I love seeing trucks on the roads.
You love seeing trucks on the road, but are you happy to be paying for them? A large truck causes maybe 10,000 times more damage to the road than a car while not paying anywhere near a fair share towards road maintenance. Everyone else bears the cost.
 
SilverPete said:
mmm....shiney! said:
Everyone wants their cut don't they?

I love seeing trucks on the roads.
You love seeing trucks on the road, but are you happy to be paying for them? A large truck causes maybe 10,000 times more damage to the road than a car while not paying anywhere near a fair share towards road maintenance. Everyone else bears the cost.

You know you've just pulled those figures out of thin air. ;)

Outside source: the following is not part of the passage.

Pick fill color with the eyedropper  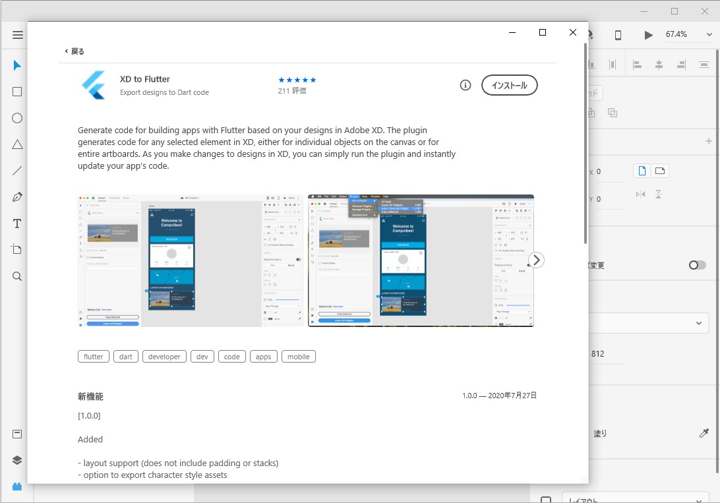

But you are right, the public funding of roads favours some users at the expense of others. I'd be happy to see the only workable solution implemented - but not many others would.
 
mmm....shiney! said:
SilverPete said:
mmm....shiney! said:
Everyone wants their cut don't they?

I love seeing trucks on the roads.
You love seeing trucks on the road, but are you happy to be paying for them? A large truck causes maybe 10,000 times more damage to the road than a car while not paying anywhere near a fair share towards road maintenance. Everyone else bears the cost.

You know you've just pulled those figures out of thin air. ;)

But you are right, the public funding of roads favours some users at the expense of others. I'd be happy to see the only workable solution implemented - but not many others would.
Actually figures like that are on the low side, especially for the really large trucks. There's plenty of research done on number of axels and road wear.
 
I think you posted something about abolishing vehicle registration fees in favour of a user-pays system recently.
 
mmm....shiney! said:
I think you posted something about abolishing vehicle registration fees in favour of a user-pays system recently.
It's a difficult issue to fairly allocate costs. There is a book (probably out of date now) titled Privatization and Regulation of Transport Infrastructure and it has this interesting box on pricing:

0ex3oFF.jpg
 
^ A colleague at work could talk your ear off about this stuff. Bottom line is some form of direct user pays pricing (be it congestion charging/tolls or whatever) will have large benefits.
 
kramer said:
start making the roads from edencrete. problem solved.
At US$6K+ per cubic metre it is a teensy bit more expensive than normal concrete though (<$300/m3).
 
bordsilver said:
kramer said:
start making the roads from edencrete. problem solved.
At US$6K+ per cubic metre it is a teensy bit more expensive than normal concrete though (<$300/m3).

i think it's closer to $480 per cube.

edencrete is an additive added to concrete. it's retail cost is $25 US per gallon. 4 gallons does a cubic yard which is 0.76 cubic metres. you'll need 5.23 gallons to treat a cubic metre of concrete thereabouts so around $130 US which is about $180 aus.